Don’t Just Halloween—Apolloween!

The historic Apollo Civic Theatre in Martinsburg makes a whole spooky month of it.


A menacing grin to chill your blood, a wail creepier than your childhood nightmares—set actors loose in their own “extremely haunted” hundred-year-old theater and they’ll create the most hair-raising Halloween around. “This is not your regular haunted house,” says Jenifer Roberts, who not only directs Apolloween at Martinsburg’s Apollo Civic Theatre but has had her own eerie experiences there. “We use the whole theater, with children performing skits in each area based
on horror movie themes.”

The 1914 Apollo Theatre served as a social and cultural hub for the Eastern Panhandle, hosting traveling Vaudeville shows and, upstairs, dances and graduation parties. As Vaudeville declined the theater became mainly a moviehouse and, over the decades, fell into disrepair. Before it was too far gone, though, the community rallied. Live performance returned to the stage in 1973, and the building was listed on the National Register of Historic Places. It has since served as a set for historical films and hosts everything from weddings to political debates to live music. Its community theater group presents six live productions each year.

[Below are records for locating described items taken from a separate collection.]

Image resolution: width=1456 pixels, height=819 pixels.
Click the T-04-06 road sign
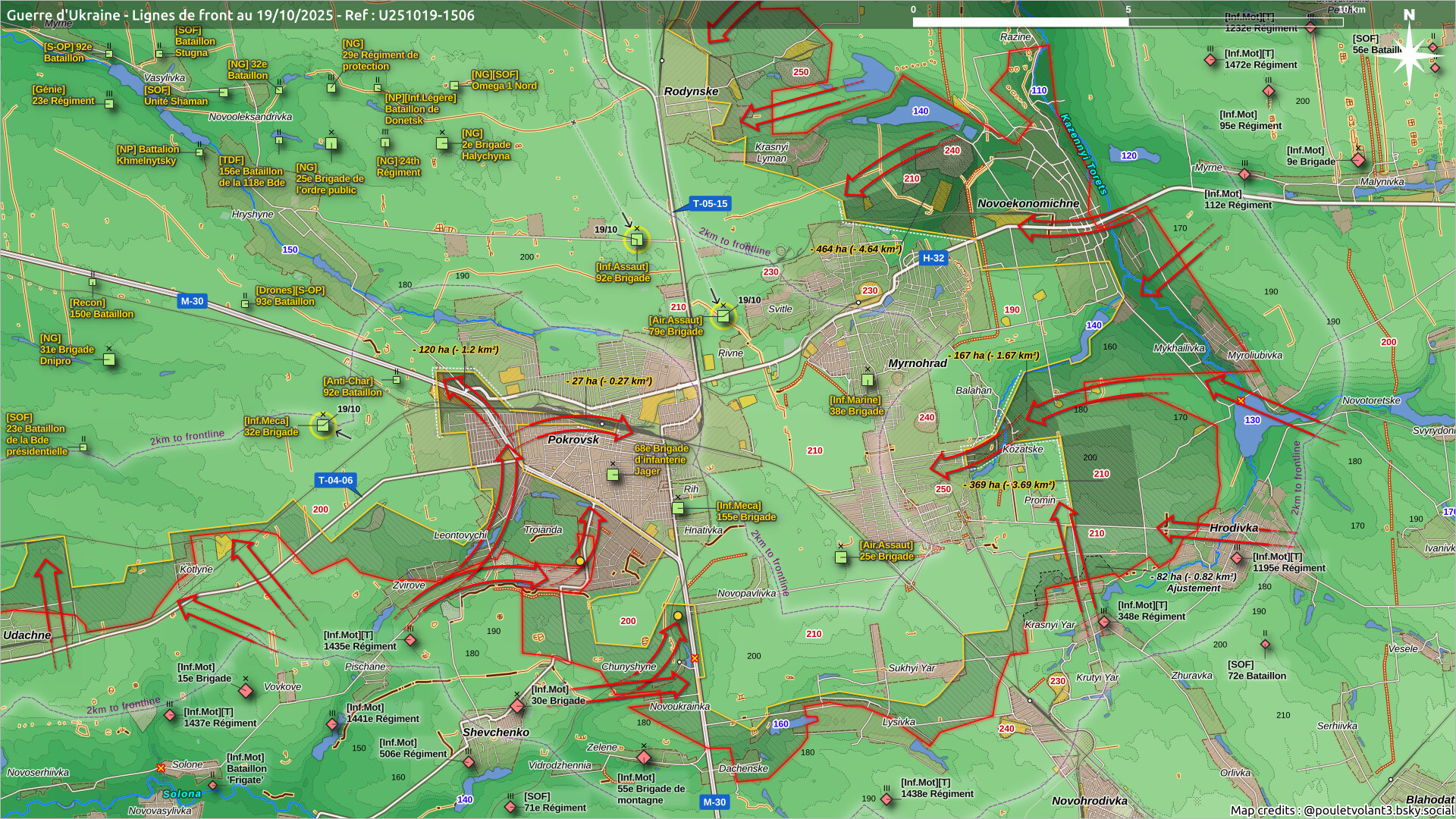tap(335, 480)
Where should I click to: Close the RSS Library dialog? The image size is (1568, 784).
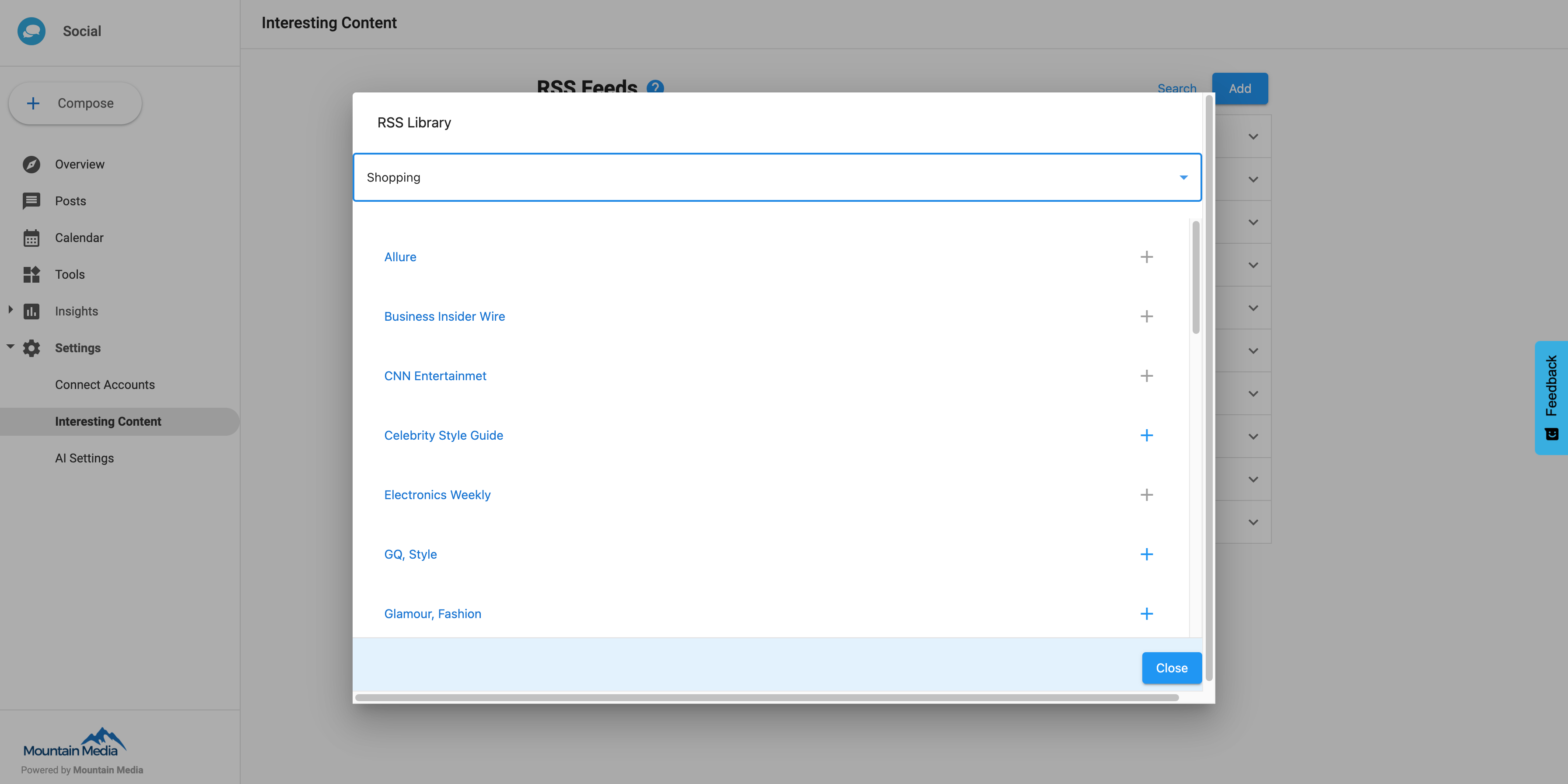(1171, 667)
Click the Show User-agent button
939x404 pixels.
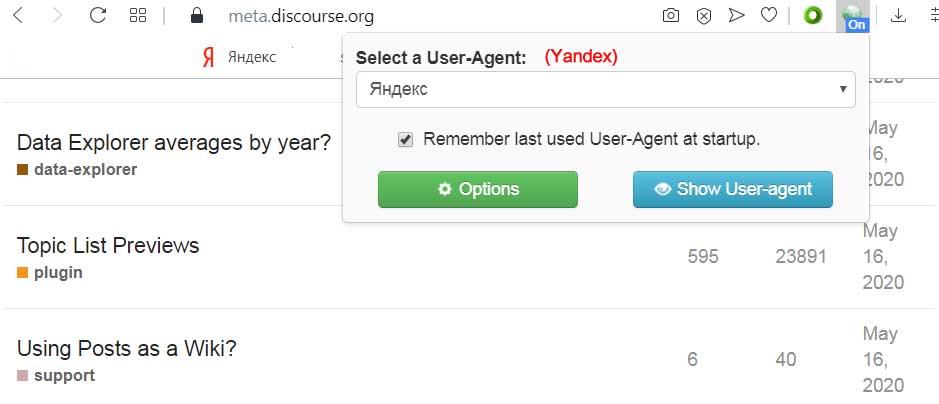pyautogui.click(x=732, y=190)
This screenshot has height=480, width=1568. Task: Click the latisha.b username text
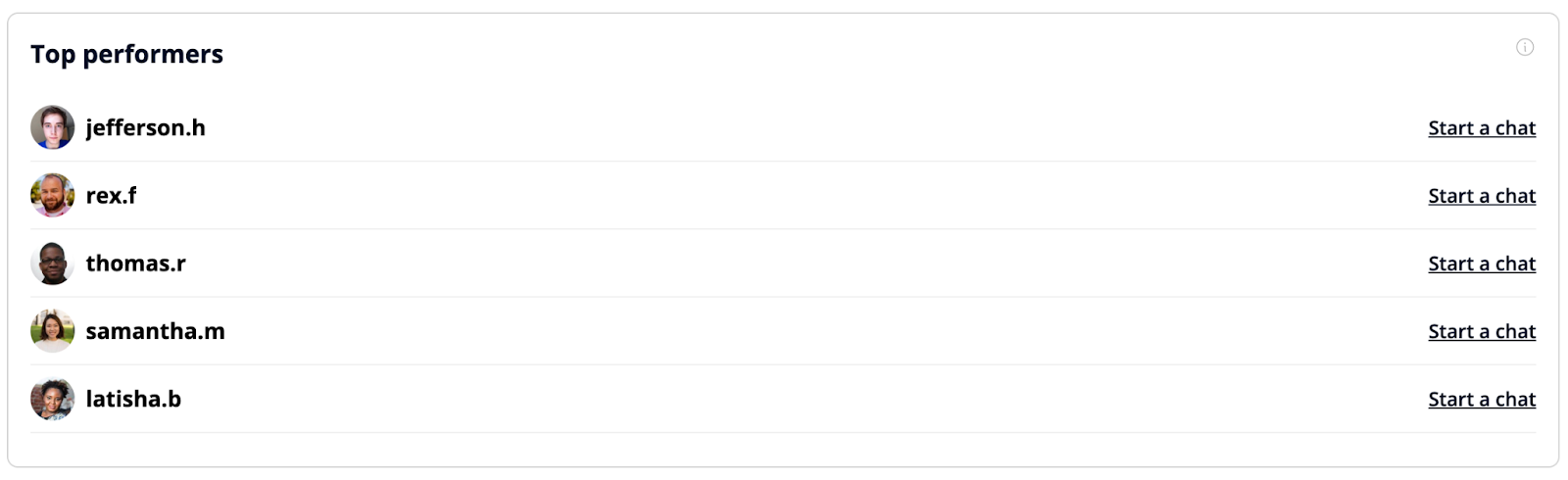pyautogui.click(x=133, y=400)
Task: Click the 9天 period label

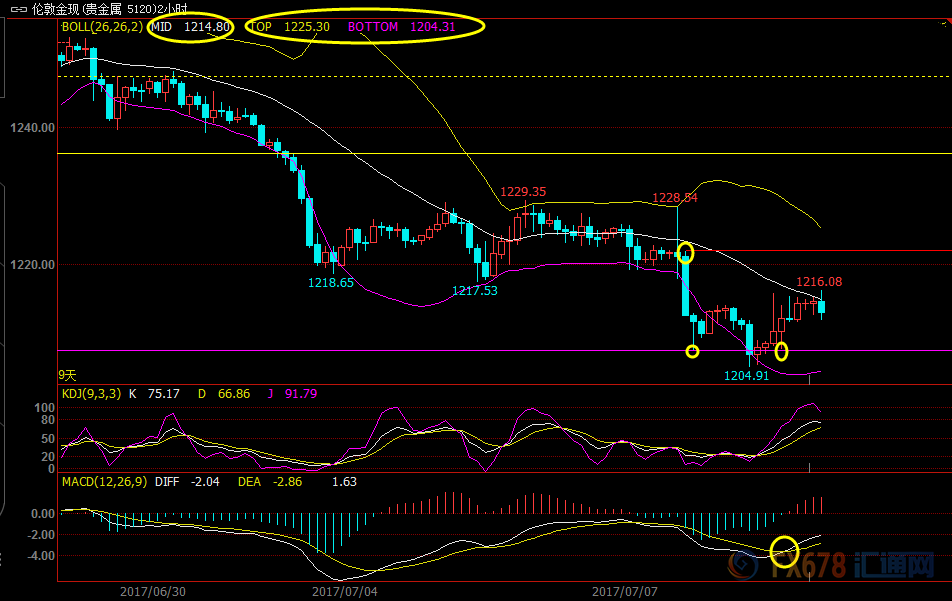Action: tap(67, 377)
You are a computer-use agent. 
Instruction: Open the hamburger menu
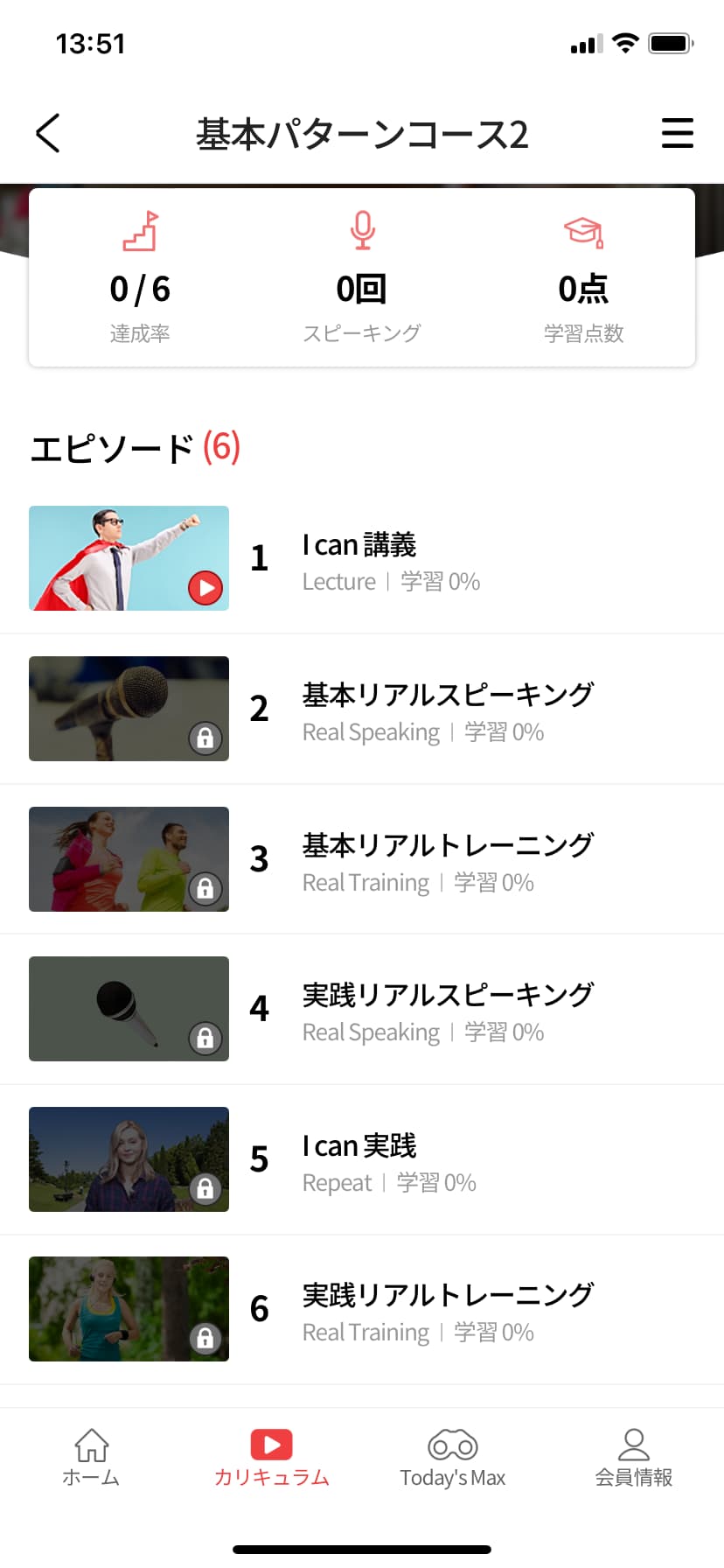click(x=677, y=133)
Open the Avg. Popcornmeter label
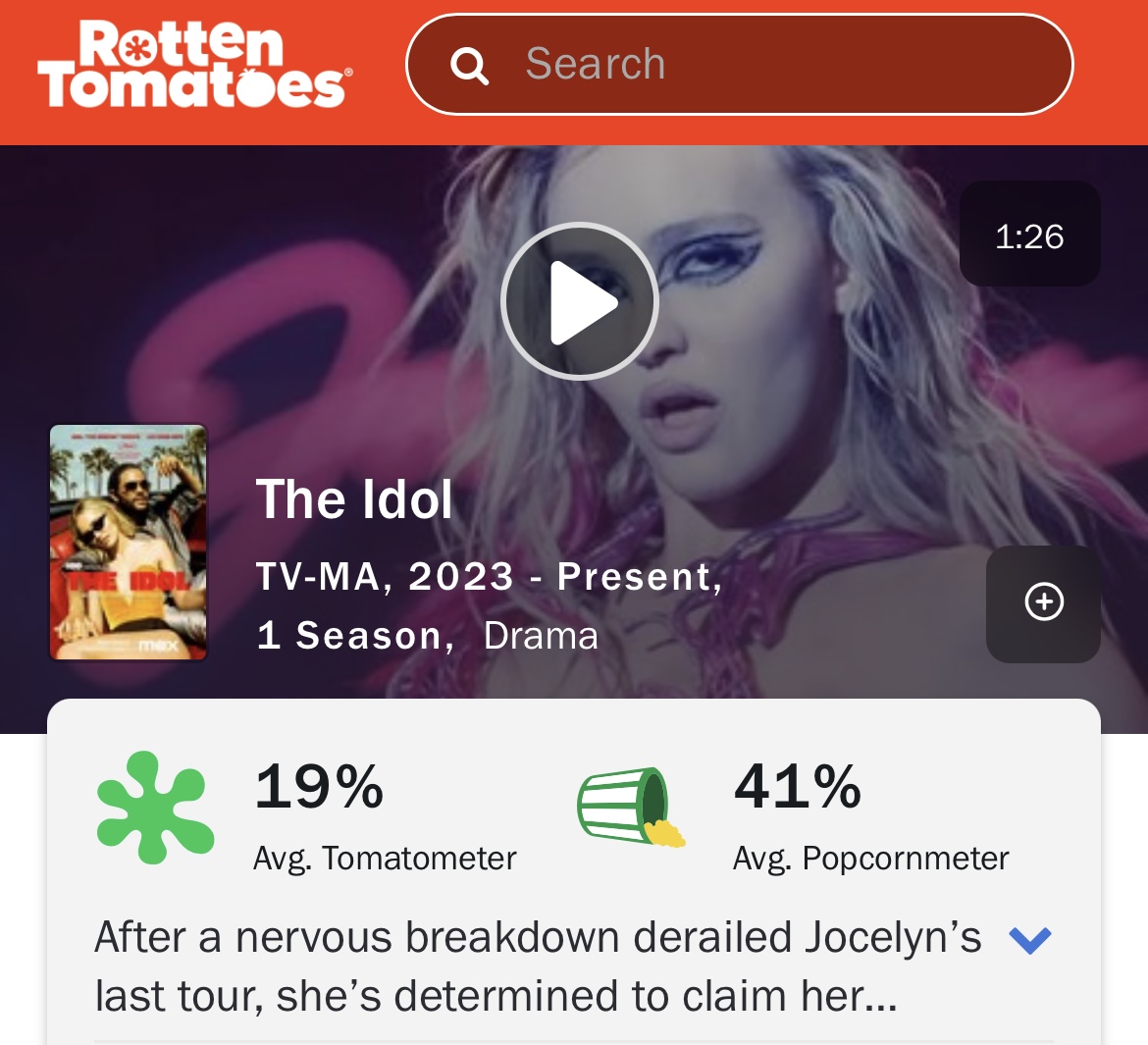 (871, 859)
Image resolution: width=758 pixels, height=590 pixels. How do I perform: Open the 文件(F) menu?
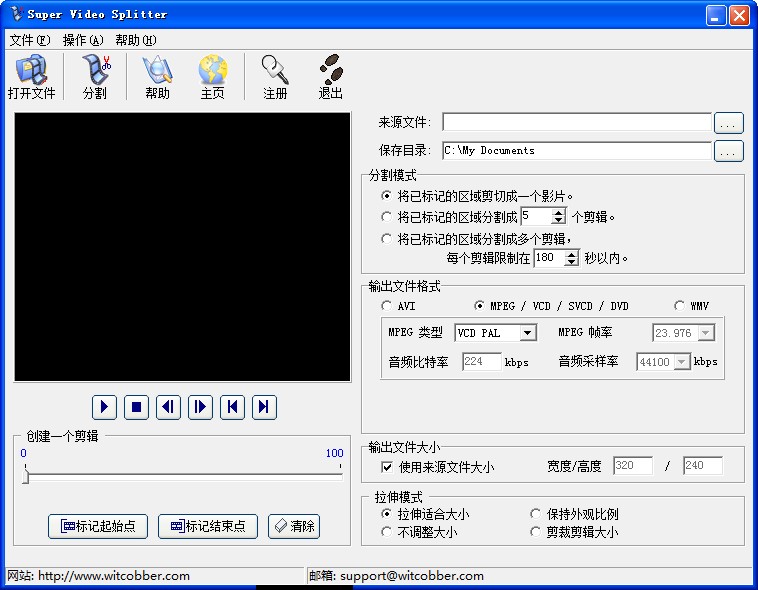click(x=29, y=40)
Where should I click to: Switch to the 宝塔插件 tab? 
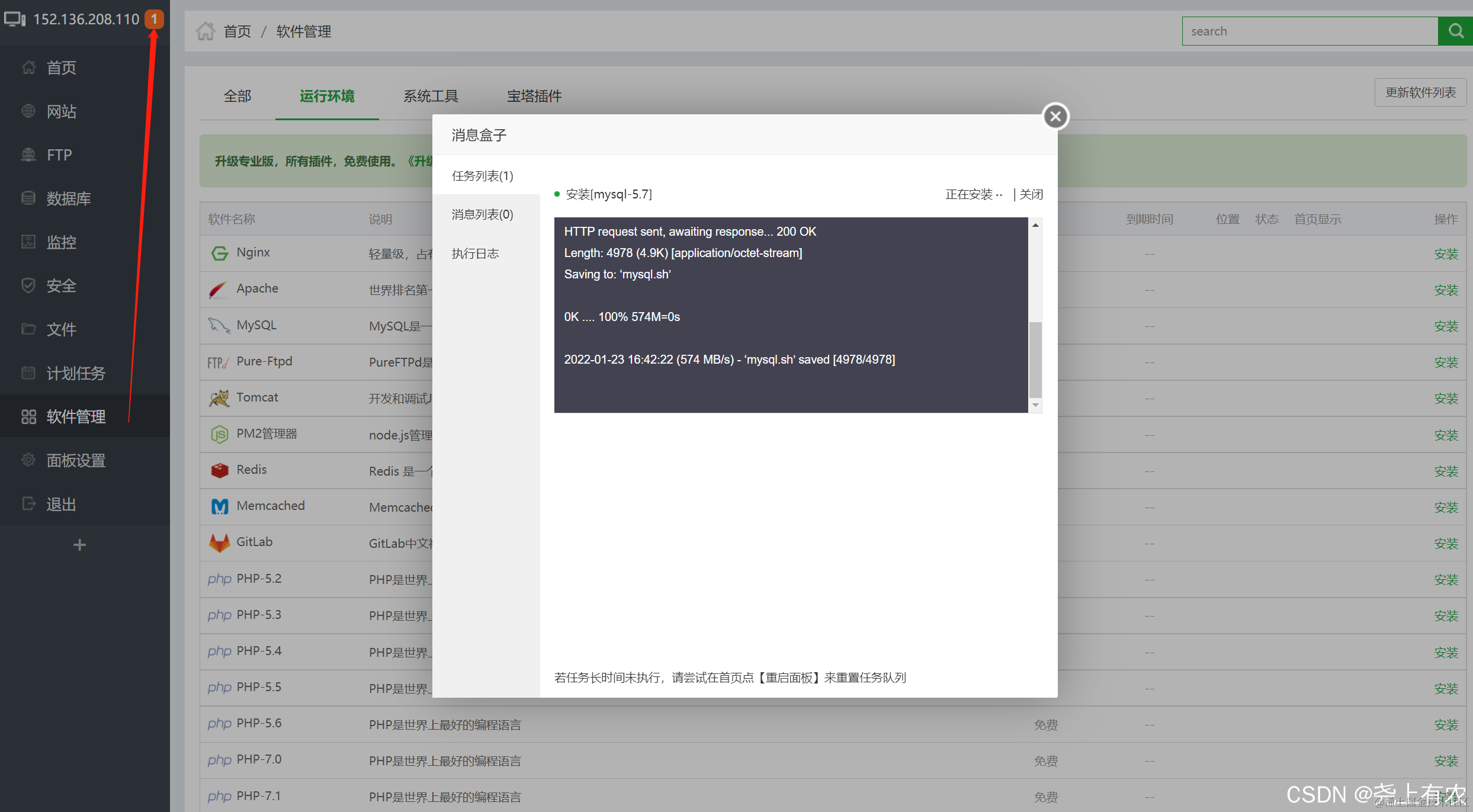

But it takes a six-figure budget to run a century-old venue, and the Haunted Theatre fundraiser of the 1980s has grown into a monthlong celebration of the macabre. With thousands of thrill-seekers attending each year, Apolloween brings in nearly 10 percent of the theater’s revenue.

Apolloween’s exuberance goes far beyond the Haunted Theatre. If spooky skits in dark dressing rooms aren’t your style, try a shadowcast showing of the campy Rocky Horror Picture Show—just $3 for an audience participation kit. “It’s always fun when we end the performance and people walk out onto the street in their costumes,” Jenifer says. Prefer ghost hunting? “Paranormal groups come all the time, but during Apolloween, we take groups up to 25 people from midnight to about 4 a.m. through the building with the lights off and they try to detect paranormal activity with cameras and audio recorders.”

Or join the dancing dead at this year’s first-ever Zombie Prom. “People will come dressed as zombies and we’ll have a live DJ, and there’ll be prizes awarded for costumes and various things,” Jenifer says.